_Short task:_ Update the lines starting with the line containing "Image resolution: width=610" and going on through the line containing "(x=743, y=153)": replace "Load more" with "Show more" and leave everything else unchanged.

_Data to process:_
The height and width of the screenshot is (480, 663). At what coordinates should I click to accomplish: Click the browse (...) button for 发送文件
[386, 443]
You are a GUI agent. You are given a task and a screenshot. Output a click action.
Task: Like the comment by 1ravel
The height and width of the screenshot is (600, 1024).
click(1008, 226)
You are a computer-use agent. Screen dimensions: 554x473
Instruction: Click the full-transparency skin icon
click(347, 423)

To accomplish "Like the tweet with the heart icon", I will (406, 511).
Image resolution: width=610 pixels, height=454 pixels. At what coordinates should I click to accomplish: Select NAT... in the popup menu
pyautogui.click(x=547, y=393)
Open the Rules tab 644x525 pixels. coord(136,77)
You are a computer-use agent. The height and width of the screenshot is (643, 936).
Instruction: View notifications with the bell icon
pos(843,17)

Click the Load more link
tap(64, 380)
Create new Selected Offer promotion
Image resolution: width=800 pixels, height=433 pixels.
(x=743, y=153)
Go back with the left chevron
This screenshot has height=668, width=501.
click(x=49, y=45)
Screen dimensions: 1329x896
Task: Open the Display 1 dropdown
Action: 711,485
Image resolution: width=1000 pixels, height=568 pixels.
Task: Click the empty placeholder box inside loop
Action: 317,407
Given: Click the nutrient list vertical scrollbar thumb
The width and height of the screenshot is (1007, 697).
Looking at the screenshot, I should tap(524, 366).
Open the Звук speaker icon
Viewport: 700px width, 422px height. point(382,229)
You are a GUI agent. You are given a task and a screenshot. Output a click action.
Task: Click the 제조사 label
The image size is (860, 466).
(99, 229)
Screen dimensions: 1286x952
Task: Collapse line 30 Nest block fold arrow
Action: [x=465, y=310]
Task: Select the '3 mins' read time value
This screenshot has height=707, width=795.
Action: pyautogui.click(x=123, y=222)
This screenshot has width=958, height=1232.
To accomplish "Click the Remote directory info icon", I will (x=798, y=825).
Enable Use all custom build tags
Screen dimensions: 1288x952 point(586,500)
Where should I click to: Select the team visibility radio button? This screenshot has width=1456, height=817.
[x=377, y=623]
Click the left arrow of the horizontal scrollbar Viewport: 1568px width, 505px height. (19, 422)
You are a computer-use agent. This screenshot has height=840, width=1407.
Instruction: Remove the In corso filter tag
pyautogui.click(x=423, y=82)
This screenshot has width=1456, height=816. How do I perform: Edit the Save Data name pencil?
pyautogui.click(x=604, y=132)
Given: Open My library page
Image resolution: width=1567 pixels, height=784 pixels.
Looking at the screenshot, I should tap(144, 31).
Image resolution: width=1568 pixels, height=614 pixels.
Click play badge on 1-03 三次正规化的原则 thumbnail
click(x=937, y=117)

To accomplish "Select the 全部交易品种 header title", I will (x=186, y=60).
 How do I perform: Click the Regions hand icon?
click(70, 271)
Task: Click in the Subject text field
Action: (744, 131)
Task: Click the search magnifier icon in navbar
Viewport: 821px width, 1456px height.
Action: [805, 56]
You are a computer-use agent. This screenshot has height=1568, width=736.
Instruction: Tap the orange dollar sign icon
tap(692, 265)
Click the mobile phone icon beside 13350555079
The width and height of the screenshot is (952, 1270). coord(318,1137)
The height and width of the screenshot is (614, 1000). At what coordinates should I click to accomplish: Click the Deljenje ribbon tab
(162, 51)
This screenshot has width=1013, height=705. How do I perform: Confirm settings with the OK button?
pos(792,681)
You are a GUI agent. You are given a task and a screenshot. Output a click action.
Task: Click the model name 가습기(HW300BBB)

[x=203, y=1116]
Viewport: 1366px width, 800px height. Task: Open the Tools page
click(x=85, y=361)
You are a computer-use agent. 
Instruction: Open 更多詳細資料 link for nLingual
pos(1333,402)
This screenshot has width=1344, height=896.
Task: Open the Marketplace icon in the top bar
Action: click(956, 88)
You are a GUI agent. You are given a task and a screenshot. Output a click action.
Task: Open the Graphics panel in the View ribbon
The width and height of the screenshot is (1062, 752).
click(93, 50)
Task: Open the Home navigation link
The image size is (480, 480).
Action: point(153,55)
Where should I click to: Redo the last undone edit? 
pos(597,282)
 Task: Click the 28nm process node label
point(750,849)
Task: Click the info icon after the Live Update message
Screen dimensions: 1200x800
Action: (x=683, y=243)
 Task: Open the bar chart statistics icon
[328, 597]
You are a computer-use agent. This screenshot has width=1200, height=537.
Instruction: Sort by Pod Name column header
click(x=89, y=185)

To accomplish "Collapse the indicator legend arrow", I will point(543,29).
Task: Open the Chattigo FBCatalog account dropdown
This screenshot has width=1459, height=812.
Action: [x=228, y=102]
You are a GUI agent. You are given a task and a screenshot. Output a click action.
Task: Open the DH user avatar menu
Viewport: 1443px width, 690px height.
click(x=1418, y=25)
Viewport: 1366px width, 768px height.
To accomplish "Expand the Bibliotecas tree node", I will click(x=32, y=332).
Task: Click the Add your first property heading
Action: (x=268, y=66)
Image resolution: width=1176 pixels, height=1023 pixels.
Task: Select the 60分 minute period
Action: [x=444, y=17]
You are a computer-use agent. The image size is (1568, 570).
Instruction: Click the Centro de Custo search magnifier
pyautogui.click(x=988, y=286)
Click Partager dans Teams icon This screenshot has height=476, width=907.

_Solved exercise:_
Image resolution: width=610 pixels, height=454 pixels. At what coordinates should I click to accomplish: Select NAT... in the popup menu
pyautogui.click(x=547, y=393)
Open the Rules tab 644x525 pixels. coord(136,77)
You are a computer-use agent. The height and width of the screenshot is (643, 936).
Instruction: View notifications with the bell icon
pos(843,17)

Click the Show more link
tap(64, 380)
Create new Selected Offer promotion
Image resolution: width=800 pixels, height=433 pixels.
(x=743, y=153)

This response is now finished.